(Data excerpts)
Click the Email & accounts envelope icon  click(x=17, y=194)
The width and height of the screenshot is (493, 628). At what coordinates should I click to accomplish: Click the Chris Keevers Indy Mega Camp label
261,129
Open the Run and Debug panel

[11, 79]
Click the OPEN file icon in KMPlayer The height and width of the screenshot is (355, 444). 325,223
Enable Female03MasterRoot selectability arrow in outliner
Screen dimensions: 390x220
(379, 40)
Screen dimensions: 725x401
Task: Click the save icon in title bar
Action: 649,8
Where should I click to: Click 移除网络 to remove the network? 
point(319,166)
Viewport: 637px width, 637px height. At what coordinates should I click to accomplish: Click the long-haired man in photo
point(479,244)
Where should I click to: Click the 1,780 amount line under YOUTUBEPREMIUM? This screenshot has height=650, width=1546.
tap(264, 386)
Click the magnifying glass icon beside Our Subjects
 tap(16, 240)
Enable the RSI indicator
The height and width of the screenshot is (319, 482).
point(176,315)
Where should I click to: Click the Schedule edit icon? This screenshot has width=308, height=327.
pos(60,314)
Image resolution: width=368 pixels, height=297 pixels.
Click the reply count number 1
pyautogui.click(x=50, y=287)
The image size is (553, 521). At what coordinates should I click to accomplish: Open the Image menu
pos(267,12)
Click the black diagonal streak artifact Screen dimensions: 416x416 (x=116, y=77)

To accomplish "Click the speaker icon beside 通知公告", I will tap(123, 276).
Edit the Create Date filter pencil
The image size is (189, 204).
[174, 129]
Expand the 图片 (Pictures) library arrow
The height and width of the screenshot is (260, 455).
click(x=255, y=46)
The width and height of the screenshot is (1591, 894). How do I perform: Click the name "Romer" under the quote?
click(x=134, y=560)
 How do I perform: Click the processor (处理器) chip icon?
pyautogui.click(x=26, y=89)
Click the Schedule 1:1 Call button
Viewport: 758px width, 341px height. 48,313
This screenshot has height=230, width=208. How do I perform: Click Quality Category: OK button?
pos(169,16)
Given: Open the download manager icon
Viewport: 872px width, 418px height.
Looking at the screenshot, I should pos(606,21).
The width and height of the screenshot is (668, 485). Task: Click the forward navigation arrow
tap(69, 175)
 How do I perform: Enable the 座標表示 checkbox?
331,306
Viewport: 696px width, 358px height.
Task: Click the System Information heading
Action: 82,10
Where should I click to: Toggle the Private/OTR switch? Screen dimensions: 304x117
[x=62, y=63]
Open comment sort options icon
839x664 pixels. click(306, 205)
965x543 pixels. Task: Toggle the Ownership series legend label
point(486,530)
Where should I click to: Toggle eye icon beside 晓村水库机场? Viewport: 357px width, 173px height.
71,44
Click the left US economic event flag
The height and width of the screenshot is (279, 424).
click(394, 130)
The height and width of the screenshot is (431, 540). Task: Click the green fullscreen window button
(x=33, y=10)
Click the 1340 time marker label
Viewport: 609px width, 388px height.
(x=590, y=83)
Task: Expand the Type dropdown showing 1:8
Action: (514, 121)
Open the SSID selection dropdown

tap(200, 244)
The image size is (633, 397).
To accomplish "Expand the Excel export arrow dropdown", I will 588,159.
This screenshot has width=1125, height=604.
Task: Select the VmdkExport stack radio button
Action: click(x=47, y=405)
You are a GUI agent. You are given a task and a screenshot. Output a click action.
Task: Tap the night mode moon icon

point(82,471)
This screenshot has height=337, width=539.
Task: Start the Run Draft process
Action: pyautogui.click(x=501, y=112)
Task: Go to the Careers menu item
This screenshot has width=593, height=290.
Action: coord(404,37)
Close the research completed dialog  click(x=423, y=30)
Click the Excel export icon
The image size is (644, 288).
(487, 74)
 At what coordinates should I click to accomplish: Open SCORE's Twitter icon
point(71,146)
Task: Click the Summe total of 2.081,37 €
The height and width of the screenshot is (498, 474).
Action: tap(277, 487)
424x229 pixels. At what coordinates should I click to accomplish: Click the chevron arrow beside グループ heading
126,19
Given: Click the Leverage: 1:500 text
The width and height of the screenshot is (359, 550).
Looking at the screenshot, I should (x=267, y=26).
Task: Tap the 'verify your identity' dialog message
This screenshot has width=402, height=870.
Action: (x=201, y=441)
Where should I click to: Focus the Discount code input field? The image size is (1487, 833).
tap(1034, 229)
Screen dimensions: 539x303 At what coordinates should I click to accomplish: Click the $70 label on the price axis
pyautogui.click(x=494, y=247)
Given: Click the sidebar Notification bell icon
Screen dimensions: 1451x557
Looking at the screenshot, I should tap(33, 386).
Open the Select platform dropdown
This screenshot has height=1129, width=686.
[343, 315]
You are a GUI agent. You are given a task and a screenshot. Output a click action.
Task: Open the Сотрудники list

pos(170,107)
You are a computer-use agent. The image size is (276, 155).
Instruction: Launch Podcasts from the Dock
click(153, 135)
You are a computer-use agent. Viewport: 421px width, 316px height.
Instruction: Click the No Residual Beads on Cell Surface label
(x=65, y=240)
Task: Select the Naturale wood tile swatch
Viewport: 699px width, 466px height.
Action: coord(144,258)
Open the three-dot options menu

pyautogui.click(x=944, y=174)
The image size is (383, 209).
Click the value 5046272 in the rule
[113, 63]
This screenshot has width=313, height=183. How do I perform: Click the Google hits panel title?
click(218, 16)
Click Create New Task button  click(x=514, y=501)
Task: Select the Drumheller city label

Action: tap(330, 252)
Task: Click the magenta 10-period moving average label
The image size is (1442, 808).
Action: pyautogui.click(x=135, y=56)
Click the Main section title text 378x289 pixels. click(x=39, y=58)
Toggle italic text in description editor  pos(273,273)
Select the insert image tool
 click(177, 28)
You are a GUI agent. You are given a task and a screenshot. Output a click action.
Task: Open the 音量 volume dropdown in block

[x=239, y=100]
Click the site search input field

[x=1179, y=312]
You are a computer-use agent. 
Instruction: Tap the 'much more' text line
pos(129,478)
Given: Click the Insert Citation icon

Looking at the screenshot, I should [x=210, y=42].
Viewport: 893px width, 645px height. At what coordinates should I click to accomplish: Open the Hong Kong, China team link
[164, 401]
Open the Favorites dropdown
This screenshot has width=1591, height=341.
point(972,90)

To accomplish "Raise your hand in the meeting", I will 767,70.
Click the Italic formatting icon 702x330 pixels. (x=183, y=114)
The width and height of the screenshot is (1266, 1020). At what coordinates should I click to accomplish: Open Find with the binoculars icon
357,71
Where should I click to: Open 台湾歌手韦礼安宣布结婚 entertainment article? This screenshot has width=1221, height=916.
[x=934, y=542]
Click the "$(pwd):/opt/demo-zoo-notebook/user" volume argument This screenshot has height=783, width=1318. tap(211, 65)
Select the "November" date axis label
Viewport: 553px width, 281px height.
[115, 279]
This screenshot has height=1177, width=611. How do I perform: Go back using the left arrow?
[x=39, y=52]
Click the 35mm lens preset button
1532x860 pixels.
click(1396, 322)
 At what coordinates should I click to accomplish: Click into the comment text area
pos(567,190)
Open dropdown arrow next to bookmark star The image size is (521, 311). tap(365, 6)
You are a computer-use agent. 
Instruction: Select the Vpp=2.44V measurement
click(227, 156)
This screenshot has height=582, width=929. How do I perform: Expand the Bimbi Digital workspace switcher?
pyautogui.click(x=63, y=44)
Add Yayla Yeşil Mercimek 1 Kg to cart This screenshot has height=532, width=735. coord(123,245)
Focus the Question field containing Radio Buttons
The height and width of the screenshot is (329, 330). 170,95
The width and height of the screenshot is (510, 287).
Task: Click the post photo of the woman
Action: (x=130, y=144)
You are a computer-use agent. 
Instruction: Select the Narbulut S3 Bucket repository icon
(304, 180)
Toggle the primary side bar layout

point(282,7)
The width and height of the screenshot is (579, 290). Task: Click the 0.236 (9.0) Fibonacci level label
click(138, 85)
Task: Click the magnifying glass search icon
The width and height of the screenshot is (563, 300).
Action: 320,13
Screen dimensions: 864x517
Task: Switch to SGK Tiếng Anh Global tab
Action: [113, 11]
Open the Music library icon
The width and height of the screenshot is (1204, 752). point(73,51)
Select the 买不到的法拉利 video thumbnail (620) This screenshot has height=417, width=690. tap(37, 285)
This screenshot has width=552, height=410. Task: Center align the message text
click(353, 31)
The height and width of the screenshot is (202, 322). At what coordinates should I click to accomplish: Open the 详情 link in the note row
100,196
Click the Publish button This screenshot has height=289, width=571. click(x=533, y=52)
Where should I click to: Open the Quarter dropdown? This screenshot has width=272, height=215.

• Problem to work on: Set down exactly the lines beginning at the one that holds "At what coordinates should I click to accomplish: Click into" and ending with the last line of the data.

• Result of this exercise:
 At what coordinates should I click to accomplish: Click into the comment text area
pos(567,190)
Open dropdown arrow next to bookmark star The image size is (521, 311). tap(365, 6)
You are a computer-use agent. 
Instruction: Select the Vpp=2.44V measurement
click(227, 156)
This screenshot has height=582, width=929. How do I perform: Expand the Bimbi Digital workspace switcher?
pyautogui.click(x=63, y=44)
Add Yayla Yeşil Mercimek 1 Kg to cart This screenshot has height=532, width=735. coord(123,245)
Focus the Question field containing Radio Buttons
The height and width of the screenshot is (329, 330). 170,95
The width and height of the screenshot is (510, 287).
Task: Click the post photo of the woman
Action: (x=130, y=144)
You are a computer-use agent. 
Instruction: Select the Narbulut S3 Bucket repository icon
(304, 180)
Toggle the primary side bar layout

point(282,7)
The width and height of the screenshot is (579, 290). Task: Click the 0.236 (9.0) Fibonacci level label
click(138, 85)
Task: Click the magnifying glass search icon
The width and height of the screenshot is (563, 300).
Action: 320,13
Screen dimensions: 864x517
Task: Switch to SGK Tiếng Anh Global tab
Action: [113, 11]
Open the Music library icon
The width and height of the screenshot is (1204, 752). point(73,51)
Select the 买不到的法拉利 video thumbnail (620) This screenshot has height=417, width=690. tap(37, 285)
This screenshot has width=552, height=410. Task: Center align the message text
click(353, 31)
The height and width of the screenshot is (202, 322). At what coordinates should I click to accomplish: Open the 详情 link in the note row
100,196
Click the Publish button This screenshot has height=289, width=571. click(x=533, y=52)
Where should I click to: Open the Quarter dropdown? This screenshot has width=272, height=215.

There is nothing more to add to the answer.